• Stated exercise:
Please revise the entries below by replacing "Where should I click to" with "Which spot should I click to" wherever it occurs. Leave everything else unchanged.

(Data on locating visible targets)
┄┄┄┄┄┄

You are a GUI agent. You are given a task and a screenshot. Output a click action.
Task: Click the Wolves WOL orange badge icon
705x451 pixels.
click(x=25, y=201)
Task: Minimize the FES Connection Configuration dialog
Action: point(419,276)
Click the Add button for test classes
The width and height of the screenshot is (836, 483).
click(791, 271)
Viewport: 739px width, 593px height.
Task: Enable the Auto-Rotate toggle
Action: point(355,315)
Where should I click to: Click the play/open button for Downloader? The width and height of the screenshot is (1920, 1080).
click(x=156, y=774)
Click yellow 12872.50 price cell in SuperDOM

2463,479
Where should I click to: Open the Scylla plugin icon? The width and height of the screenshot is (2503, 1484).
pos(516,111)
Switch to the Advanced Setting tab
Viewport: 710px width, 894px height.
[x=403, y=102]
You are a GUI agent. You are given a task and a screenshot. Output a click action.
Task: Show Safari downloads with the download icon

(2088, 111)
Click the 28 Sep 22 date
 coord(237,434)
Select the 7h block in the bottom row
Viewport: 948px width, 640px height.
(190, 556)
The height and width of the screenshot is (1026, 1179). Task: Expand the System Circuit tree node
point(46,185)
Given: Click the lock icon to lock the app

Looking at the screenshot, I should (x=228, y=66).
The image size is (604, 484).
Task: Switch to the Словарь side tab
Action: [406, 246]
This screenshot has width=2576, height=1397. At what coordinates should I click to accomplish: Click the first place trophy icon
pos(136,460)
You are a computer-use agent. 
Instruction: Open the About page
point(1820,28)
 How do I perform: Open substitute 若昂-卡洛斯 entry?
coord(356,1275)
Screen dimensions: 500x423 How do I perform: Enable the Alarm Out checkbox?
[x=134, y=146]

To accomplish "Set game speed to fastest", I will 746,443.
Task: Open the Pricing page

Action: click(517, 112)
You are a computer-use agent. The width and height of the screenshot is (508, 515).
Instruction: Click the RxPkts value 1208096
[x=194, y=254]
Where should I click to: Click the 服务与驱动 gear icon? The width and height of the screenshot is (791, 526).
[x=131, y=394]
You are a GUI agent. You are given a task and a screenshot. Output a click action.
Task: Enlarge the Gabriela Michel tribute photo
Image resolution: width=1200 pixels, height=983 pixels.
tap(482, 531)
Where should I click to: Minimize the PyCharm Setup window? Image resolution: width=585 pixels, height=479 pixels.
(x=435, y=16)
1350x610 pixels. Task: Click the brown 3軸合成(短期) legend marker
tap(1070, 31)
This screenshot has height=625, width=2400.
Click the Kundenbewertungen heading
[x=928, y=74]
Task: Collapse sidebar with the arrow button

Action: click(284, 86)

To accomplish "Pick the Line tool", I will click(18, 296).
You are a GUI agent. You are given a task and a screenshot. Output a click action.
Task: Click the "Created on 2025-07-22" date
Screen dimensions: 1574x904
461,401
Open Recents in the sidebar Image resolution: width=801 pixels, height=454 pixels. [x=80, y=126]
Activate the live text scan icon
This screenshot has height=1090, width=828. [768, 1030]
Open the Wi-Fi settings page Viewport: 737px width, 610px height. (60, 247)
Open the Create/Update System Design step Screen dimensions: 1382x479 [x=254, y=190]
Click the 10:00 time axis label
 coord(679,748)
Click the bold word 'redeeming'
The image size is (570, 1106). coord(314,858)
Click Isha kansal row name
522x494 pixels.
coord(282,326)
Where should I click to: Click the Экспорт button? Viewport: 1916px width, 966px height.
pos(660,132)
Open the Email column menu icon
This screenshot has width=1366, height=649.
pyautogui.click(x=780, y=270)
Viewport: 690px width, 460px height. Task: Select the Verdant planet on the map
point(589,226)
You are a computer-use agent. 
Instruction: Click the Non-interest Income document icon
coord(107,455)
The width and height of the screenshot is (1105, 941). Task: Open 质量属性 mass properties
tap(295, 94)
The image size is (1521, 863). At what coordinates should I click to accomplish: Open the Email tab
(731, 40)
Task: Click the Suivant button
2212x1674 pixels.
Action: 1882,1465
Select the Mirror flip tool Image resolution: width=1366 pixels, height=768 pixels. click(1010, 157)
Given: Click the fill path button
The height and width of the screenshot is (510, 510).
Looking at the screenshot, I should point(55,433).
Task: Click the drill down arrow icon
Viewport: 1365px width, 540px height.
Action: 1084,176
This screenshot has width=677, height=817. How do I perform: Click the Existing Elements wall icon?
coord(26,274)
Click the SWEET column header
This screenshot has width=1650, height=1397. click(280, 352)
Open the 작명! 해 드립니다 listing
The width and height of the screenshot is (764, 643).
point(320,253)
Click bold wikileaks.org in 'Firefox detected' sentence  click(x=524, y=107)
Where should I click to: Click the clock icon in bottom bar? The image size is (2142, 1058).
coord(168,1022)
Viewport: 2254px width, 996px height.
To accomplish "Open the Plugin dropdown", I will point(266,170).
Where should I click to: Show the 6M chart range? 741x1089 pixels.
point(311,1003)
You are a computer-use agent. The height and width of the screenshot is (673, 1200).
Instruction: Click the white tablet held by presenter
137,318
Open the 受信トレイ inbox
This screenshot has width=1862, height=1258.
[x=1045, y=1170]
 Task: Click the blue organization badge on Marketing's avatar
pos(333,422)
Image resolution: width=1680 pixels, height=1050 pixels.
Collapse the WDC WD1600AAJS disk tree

┄┄┄┄┄┄

• Response to the exercise:
You are a GUI agent. You are given a task and a screenshot. Output a click action.
Task: Click the Wolves WOL orange badge icon
705x451 pixels.
click(x=25, y=201)
Task: Minimize the FES Connection Configuration dialog
Action: point(419,276)
Click the Add button for test classes
The width and height of the screenshot is (836, 483).
click(791, 271)
Viewport: 739px width, 593px height.
Task: Enable the Auto-Rotate toggle
Action: point(355,315)
Which spot should I click to: Click the play/open button for Downloader? The width and height of the screenshot is (1920, 1080).
click(x=156, y=774)
Click yellow 12872.50 price cell in SuperDOM

2463,479
Which spot should I click to: Open the Scylla plugin icon? The width and height of the screenshot is (2503, 1484).
pos(516,111)
Switch to the Advanced Setting tab
Viewport: 710px width, 894px height.
[x=403, y=102]
You are a GUI agent. You are given a task and a screenshot. Output a click action.
Task: Show Safari downloads with the download icon

(2088, 111)
Click the 28 Sep 22 date
 coord(237,434)
Select the 7h block in the bottom row
Viewport: 948px width, 640px height.
(190, 556)
The height and width of the screenshot is (1026, 1179). Task: Expand the System Circuit tree node
point(46,185)
Given: Click the lock icon to lock the app

Looking at the screenshot, I should (x=228, y=66).
The image size is (604, 484).
Task: Switch to the Словарь side tab
Action: [406, 246]
This screenshot has width=2576, height=1397. At what coordinates should I click to accomplish: Click the first place trophy icon
pos(136,460)
You are a computer-use agent. 
Instruction: Open the About page
point(1820,28)
 How do I perform: Open substitute 若昂-卡洛斯 entry?
coord(356,1275)
Screen dimensions: 500x423 How do I perform: Enable the Alarm Out checkbox?
[x=134, y=146]

To accomplish "Set game speed to fastest", I will 746,443.
Task: Open the Pricing page

Action: click(517, 112)
You are a computer-use agent. The width and height of the screenshot is (508, 515).
Instruction: Click the RxPkts value 1208096
[x=194, y=254]
Which spot should I click to: Click the 服务与驱动 gear icon? The width and height of the screenshot is (791, 526).
[x=131, y=394]
You are a GUI agent. You are given a task and a screenshot. Output a click action.
Task: Enlarge the Gabriela Michel tribute photo
Image resolution: width=1200 pixels, height=983 pixels.
tap(482, 531)
Which spot should I click to: Minimize the PyCharm Setup window? Image resolution: width=585 pixels, height=479 pixels.
(x=435, y=16)
1350x610 pixels. Task: Click the brown 3軸合成(短期) legend marker
tap(1070, 31)
This screenshot has height=625, width=2400.
Click the Kundenbewertungen heading
[x=928, y=74]
Task: Collapse sidebar with the arrow button

Action: click(284, 86)

To accomplish "Pick the Line tool", I will click(18, 296).
You are a GUI agent. You are given a task and a screenshot. Output a click action.
Task: Click the "Created on 2025-07-22" date
Screen dimensions: 1574x904
461,401
Open Recents in the sidebar Image resolution: width=801 pixels, height=454 pixels. [x=80, y=126]
Activate the live text scan icon
This screenshot has height=1090, width=828. [768, 1030]
Open the Wi-Fi settings page Viewport: 737px width, 610px height. (60, 247)
Open the Create/Update System Design step Screen dimensions: 1382x479 [x=254, y=190]
Click the 10:00 time axis label
 coord(679,748)
Click the bold word 'redeeming'
The image size is (570, 1106). coord(314,858)
Click Isha kansal row name
522x494 pixels.
coord(282,326)
Which spot should I click to: Click the Экспорт button? Viewport: 1916px width, 966px height.
pos(660,132)
Open the Email column menu icon
This screenshot has width=1366, height=649.
pyautogui.click(x=780, y=270)
Viewport: 690px width, 460px height. Task: Select the Verdant planet on the map
point(589,226)
You are a computer-use agent. 
Instruction: Click the Non-interest Income document icon
coord(107,455)
The width and height of the screenshot is (1105, 941). Task: Open 质量属性 mass properties
tap(295, 94)
The image size is (1521, 863). At what coordinates should I click to accomplish: Open the Email tab
(731, 40)
Task: Click the Suivant button
2212x1674 pixels.
Action: 1882,1465
Select the Mirror flip tool Image resolution: width=1366 pixels, height=768 pixels. click(1010, 157)
Given: Click the fill path button
The height and width of the screenshot is (510, 510).
Looking at the screenshot, I should point(55,433).
Task: Click the drill down arrow icon
Viewport: 1365px width, 540px height.
Action: 1084,176
This screenshot has width=677, height=817. How do I perform: Click the Existing Elements wall icon?
coord(26,274)
Click the SWEET column header
This screenshot has width=1650, height=1397. click(280, 352)
Open the 작명! 해 드립니다 listing
The width and height of the screenshot is (764, 643).
point(320,253)
Click bold wikileaks.org in 'Firefox detected' sentence  click(x=524, y=107)
Which spot should I click to: Click the clock icon in bottom bar? The image size is (2142, 1058).
coord(168,1022)
Viewport: 2254px width, 996px height.
To accomplish "Open the Plugin dropdown", I will point(266,170).
Which spot should I click to: Show the 6M chart range? 741x1089 pixels.
point(311,1003)
You are a computer-use agent. The height and width of the screenshot is (673, 1200).
Instruction: Click the white tablet held by presenter
137,318
Open the 受信トレイ inbox
This screenshot has width=1862, height=1258.
[x=1045, y=1170]
 Task: Click the blue organization badge on Marketing's avatar
pos(333,422)
Image resolution: width=1680 pixels, height=1050 pixels.
Collapse the WDC WD1600AAJS disk tree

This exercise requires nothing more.